The other day I overheard a few people, working in the technology domain, talking about a new Wiki in their workplace. Good initiative, but I don't think its going to work in the corporate environments of today.
HBS has this nice interview between Professors Karim R. Lakhani and Andrew McAfee at the end of an article on how Wikipedia works. I have just taken a few snippets that are pretty much my arguments on why Wiki's wouldn't work in corporates.
- Value: "How valuable is the corporate encyclopedia" or collaboration or open discussions for the managers and top bosses? In corporates, decision making is usually top down.
- Incentive: "How much enthusiasm or incentive do we have to contribute to the corporate encyclopedia." By the way, how many senior people do you think are technology enthusiast or early adopters and willing to contribute to a Wiki?
- Openness: In corporates, knowledge and information is power and is the one thing that counts in keeping you where you are. You open up information and people a little more smarter can critique you and worst still, upstage you. Its "a technology that enables self-selection, transparency, openness—how does a manager or management deal with that?"

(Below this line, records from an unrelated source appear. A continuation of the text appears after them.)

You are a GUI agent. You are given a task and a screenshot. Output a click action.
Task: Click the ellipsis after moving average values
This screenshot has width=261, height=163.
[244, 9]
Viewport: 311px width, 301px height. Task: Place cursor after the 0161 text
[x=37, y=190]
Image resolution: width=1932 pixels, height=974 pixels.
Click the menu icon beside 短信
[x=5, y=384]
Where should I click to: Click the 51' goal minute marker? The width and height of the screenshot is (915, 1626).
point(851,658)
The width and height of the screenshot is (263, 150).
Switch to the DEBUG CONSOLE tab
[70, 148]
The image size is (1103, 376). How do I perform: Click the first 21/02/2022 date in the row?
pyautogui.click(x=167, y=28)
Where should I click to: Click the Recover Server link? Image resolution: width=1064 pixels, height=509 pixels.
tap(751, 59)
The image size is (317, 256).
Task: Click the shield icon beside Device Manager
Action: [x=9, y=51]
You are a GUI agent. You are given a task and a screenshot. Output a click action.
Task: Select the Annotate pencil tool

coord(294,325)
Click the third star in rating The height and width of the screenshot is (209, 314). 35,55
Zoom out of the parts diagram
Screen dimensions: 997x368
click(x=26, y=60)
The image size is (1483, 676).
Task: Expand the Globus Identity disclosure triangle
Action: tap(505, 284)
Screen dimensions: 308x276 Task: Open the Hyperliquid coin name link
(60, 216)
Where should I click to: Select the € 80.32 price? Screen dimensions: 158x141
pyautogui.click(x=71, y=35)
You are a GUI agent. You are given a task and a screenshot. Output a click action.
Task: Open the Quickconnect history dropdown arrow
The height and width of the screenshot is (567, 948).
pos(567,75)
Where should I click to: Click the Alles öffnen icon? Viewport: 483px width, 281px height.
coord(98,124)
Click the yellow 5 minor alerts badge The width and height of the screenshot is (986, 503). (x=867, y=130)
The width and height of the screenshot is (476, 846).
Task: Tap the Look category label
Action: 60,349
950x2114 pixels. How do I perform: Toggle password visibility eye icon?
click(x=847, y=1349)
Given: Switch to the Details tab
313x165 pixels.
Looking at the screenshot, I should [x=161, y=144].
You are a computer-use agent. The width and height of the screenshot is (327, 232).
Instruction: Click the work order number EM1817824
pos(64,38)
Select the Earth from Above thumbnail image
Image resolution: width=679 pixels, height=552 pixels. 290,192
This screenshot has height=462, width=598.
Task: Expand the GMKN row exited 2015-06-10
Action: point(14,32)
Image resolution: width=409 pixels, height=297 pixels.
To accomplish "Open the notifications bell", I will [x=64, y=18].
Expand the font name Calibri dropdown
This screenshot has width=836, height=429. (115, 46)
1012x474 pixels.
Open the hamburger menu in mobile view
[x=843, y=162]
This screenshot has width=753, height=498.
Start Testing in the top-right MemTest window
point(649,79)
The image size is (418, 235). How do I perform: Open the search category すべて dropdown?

- Peer Wisdom: In corporates superior and boss wisdom is what counts! In Wiki's "peer review is critical. A challenge for firms that are used to managing employees and allocating the resources in a very top-down kind of way."Can the boss take a subordinate editing and correcting his comments?
- Freedom: "Wikis rely on the foundation of free expression. But can employees feel free to express their opinions to everyone in the company as Wikipedians do in their world? The CEO might be reading it, after all."
- Boundaries: "There's lots of knowledge in the outside world". Will the corporate "enable the outside world (suppliers, consumers) to interact with them?"